▶ _Task objective_
Excluding every picture, print exactly the lines from the one containing "Viewport: 1176px width, 1009px height." through the end of the material below, both ends included.
____
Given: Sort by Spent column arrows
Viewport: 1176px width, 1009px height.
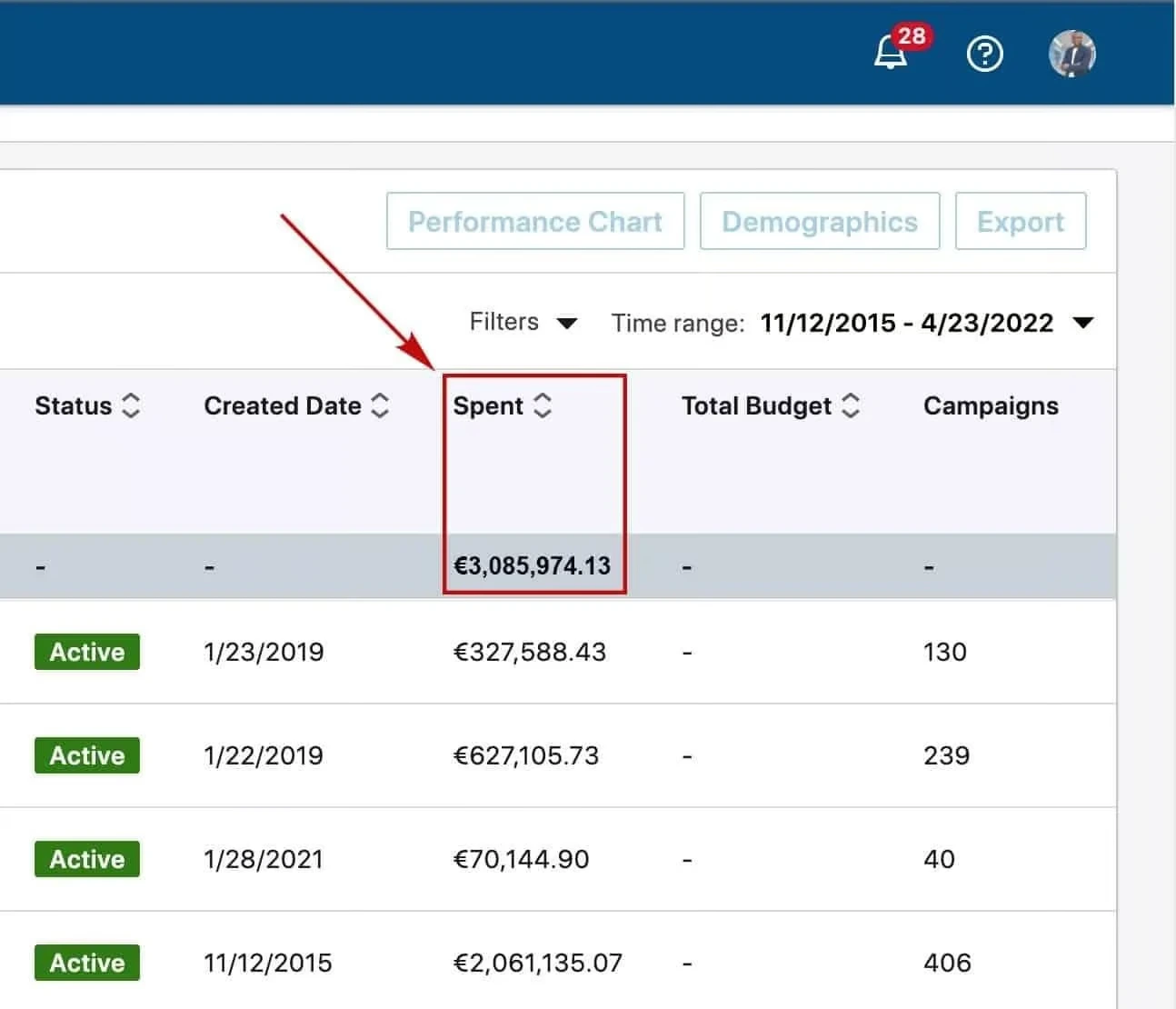Looking at the screenshot, I should click(x=543, y=405).
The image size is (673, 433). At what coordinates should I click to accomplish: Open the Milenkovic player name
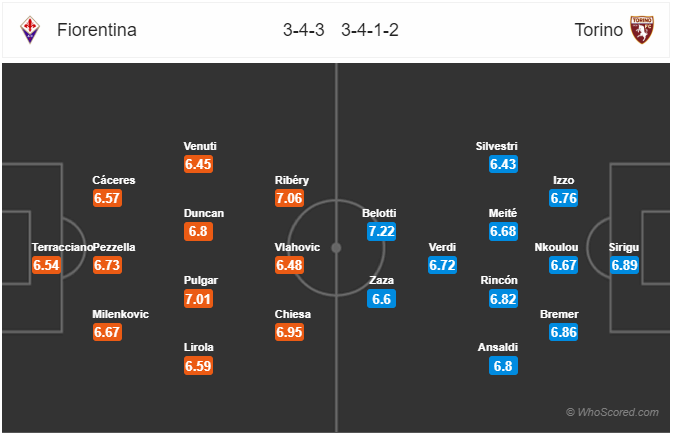click(x=121, y=314)

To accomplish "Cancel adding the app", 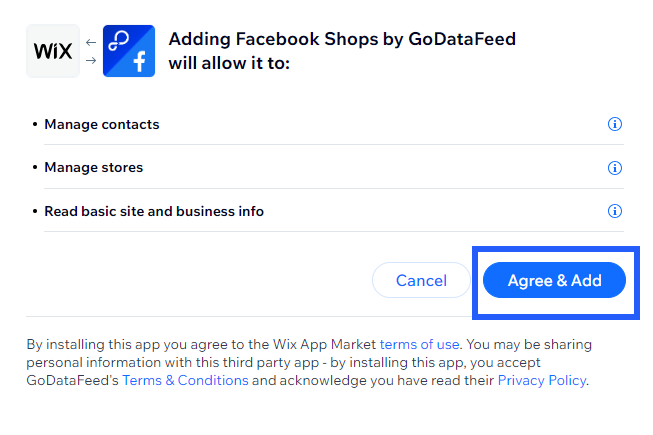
____
▶ _Response to this exercise_
Viewport: 1176px width, 1009px height.
Looking at the screenshot, I should click(x=543, y=405).
The image size is (673, 433). At what coordinates should I click to accomplish: Open the Milenkovic player name
click(x=121, y=314)

To accomplish "Cancel adding the app", 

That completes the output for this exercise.